Your task: Convert the entries, starting with the line containing "Task: Select the" and going on through the end of the entries, into a two-column CSV with the headers instruction and location. Give one row per entry, put each value in a single quoted field with line breaks replaced by spaces, and leave the pictures out.

Data for the task:
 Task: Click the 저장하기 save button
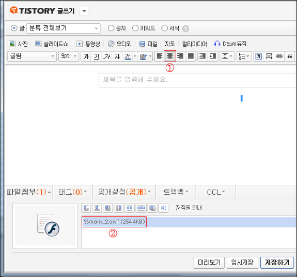point(277,263)
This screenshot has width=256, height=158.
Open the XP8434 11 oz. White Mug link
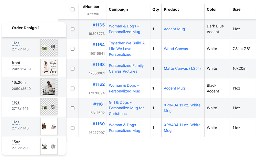(x=182, y=108)

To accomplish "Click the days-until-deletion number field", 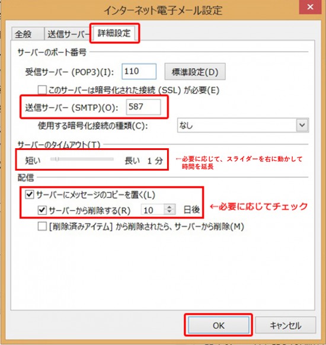I will tap(153, 210).
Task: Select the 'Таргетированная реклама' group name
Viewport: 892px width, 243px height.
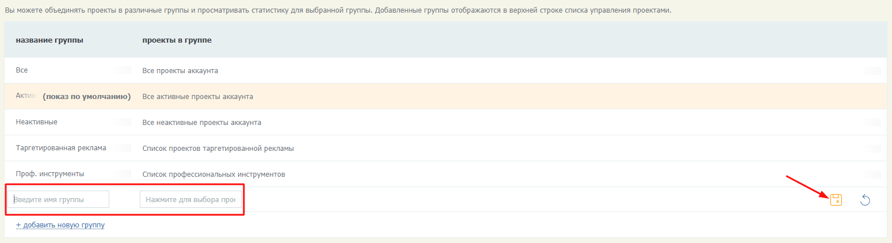Action: 61,148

Task solution:
instruction,location
"Task: Select the 'Таргетированная реклама' group name Viewport: 892px width, 243px height.","Action: 61,148"